Kenjit wrote: "you say that [tonality is your priority] but your focus is and always has been off axis response. That is your holy grail."
My interest in getting the off-axis response right arose from its beneficial effects on timbre. Subsequently I found other worthwhile benefits. So to me, getting the off-axis response right is a means to an end, and that end is multi-faceted, and its main facet is timbre.
(A major difference between live and reproduced sound is, what’s happening in the reverberant field. You can walk past an open doorway with no line-of-sight to the sound source, such that all you can hear is the reverberant sound, and instantly you know whether it’s live or a recording. There are some simplification assumptions in this statement, but not all that many.)
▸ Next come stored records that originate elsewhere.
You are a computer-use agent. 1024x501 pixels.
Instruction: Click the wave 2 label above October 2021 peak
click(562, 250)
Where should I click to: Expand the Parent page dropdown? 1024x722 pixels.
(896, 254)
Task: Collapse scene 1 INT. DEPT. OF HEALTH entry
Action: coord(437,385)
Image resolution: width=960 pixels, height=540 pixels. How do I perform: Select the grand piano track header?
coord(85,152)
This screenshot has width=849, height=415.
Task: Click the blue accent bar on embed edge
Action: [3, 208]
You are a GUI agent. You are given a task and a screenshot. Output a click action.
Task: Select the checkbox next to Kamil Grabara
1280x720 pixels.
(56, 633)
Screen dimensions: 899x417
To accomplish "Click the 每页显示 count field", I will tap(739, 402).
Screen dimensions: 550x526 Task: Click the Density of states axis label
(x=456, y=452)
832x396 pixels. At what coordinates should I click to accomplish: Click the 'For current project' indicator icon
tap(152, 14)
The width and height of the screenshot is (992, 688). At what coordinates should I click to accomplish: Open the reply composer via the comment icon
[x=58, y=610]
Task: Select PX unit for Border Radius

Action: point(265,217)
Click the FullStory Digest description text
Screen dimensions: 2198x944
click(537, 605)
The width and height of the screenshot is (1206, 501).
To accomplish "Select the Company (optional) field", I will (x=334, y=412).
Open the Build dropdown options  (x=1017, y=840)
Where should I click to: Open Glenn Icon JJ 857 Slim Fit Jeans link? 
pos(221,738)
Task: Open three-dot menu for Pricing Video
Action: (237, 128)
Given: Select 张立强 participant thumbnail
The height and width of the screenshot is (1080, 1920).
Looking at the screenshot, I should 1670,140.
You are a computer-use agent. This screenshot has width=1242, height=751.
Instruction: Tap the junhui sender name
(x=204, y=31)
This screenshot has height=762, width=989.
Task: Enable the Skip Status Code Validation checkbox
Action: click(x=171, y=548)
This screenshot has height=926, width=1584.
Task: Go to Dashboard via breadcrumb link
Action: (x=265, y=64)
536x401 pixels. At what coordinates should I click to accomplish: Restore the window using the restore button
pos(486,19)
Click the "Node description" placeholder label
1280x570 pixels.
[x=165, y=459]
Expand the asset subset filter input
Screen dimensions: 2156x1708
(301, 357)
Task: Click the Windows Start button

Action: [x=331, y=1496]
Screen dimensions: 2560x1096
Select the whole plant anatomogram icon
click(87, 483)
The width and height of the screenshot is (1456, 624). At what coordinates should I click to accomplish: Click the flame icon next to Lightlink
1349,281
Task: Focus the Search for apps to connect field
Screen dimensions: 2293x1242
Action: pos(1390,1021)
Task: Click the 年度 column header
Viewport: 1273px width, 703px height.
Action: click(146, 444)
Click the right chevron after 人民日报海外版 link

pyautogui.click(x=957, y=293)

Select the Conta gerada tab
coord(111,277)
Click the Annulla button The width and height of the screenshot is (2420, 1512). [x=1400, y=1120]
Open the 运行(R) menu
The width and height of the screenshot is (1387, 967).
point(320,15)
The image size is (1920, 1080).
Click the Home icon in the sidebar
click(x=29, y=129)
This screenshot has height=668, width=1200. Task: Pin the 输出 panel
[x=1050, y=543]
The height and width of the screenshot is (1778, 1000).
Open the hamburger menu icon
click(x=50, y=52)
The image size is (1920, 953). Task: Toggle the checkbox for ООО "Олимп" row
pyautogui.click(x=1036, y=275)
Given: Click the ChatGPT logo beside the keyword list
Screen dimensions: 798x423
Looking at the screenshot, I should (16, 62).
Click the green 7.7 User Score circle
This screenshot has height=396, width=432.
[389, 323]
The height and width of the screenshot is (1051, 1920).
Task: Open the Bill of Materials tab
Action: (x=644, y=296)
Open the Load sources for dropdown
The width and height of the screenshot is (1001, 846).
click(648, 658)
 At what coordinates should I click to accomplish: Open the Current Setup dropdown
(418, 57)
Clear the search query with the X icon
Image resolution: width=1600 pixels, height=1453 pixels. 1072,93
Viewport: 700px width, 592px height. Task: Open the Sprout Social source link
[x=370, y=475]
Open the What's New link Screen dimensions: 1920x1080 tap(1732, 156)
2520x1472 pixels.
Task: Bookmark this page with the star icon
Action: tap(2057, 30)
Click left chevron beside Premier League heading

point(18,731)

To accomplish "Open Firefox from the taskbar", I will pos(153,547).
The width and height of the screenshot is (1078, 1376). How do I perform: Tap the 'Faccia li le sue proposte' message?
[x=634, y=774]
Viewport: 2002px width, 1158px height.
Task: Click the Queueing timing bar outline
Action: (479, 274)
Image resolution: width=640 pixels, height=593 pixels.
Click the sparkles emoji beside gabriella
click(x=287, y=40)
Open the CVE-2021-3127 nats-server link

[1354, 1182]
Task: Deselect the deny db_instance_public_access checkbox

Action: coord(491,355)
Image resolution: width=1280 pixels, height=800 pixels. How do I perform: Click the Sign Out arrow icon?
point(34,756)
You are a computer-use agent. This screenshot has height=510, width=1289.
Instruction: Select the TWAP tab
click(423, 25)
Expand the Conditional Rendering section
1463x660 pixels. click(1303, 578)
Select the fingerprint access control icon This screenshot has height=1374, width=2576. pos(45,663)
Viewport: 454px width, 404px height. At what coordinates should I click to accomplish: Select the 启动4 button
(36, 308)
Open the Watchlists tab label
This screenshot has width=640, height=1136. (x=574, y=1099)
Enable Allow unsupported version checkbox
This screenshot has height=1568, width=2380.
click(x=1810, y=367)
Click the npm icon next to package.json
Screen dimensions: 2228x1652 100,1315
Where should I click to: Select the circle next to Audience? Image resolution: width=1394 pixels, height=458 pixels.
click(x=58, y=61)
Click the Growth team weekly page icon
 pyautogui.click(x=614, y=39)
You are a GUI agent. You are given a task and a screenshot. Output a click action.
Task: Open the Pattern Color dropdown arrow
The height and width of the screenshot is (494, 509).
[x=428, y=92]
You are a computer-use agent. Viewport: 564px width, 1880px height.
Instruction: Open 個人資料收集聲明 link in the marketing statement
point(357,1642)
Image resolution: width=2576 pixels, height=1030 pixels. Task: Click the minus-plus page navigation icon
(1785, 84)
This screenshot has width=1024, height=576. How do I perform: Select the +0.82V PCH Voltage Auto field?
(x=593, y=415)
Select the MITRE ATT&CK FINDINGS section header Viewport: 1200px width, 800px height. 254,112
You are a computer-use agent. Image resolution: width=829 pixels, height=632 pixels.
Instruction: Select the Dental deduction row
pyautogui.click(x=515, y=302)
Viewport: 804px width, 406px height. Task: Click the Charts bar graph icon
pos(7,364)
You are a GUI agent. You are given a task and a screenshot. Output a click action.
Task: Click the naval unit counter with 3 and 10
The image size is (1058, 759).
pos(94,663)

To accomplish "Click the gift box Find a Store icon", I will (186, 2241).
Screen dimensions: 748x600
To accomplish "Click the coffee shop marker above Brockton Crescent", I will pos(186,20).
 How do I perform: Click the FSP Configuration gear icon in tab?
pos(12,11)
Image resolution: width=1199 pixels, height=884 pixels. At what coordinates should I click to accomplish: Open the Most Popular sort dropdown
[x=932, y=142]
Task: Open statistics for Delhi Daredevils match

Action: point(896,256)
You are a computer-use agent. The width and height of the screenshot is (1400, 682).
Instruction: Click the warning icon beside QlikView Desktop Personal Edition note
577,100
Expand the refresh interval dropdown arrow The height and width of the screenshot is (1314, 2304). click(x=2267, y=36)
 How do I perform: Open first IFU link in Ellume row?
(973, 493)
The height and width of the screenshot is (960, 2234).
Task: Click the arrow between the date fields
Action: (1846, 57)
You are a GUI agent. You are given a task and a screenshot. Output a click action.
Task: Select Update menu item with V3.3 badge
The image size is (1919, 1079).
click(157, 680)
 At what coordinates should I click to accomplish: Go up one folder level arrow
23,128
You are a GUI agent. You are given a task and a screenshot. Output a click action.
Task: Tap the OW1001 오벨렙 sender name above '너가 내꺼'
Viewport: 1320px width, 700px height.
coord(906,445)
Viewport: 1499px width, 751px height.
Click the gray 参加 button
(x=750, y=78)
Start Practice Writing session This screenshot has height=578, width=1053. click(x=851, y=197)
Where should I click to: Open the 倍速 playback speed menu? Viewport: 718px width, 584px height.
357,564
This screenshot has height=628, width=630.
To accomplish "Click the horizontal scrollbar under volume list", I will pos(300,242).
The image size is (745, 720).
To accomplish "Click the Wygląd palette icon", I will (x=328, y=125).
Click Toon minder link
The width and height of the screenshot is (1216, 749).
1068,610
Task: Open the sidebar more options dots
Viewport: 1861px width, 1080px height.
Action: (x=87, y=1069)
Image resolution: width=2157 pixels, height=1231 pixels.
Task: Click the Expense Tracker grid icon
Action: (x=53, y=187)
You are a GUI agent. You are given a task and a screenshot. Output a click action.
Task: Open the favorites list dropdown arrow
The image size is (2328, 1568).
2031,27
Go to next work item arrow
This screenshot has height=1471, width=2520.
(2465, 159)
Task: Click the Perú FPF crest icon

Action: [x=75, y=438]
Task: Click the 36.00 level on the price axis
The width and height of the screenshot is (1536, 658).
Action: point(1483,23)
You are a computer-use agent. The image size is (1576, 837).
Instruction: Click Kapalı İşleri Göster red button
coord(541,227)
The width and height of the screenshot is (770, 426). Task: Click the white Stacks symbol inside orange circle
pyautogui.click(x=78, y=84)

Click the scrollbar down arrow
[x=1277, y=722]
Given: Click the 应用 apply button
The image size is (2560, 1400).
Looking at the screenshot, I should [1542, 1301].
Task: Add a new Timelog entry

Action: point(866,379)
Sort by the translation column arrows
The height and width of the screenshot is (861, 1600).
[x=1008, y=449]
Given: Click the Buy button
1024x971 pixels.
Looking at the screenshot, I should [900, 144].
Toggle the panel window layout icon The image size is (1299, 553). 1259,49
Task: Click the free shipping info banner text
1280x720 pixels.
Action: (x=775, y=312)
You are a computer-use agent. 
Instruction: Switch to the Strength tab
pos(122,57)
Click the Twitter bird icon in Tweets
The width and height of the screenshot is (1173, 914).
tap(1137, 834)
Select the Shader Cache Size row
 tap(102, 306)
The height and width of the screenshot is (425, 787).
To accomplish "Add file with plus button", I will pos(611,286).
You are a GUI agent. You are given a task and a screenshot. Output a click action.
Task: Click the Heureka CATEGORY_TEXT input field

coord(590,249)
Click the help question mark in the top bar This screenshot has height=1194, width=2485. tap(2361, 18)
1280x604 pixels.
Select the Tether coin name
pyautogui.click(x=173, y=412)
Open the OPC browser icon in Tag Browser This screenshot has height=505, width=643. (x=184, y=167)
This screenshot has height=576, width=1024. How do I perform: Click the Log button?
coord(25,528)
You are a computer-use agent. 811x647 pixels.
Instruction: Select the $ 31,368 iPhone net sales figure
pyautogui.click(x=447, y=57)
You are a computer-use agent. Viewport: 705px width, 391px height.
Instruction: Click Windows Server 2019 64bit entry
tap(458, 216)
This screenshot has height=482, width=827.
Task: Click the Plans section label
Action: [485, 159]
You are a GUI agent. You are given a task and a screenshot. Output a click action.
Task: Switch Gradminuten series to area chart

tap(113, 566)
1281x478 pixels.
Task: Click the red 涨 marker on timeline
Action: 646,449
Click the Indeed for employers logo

" Cheap dsp speakers costing a few hundred bucks can give you smooth perfect off axis response if thats the goal. "
If there is a significant discrepancy between the on-axis response and the off-axis response, that discrepancy shows up in the shape of the radiation pattern. EQ cannot correct the radiation pattern shape, so it cannot simultaneously correct the on-axis and off-axis response if the radiation pattern has problems. (When the radiation pattern does not have problems, on-axis and off-axis issues ARE simultaneously corrected, which is what makes such speakers good candidates for DSP.)
So smooth perfect off-axis response is not THE goal. It is one of many.
If you are able to achieve satisfactory results with cheap DSP speakers, congratulations! If you are willing to share the secrets of your success, even better.
"My definition of tonality is completely different than yours. Tonality, according to my definition is the area well below the crossover point. So it has nothing to do with off axis response."
In that case, our use of the term is too different for us to move forward with its use. Do you accept the dictionary definition of "timbre"?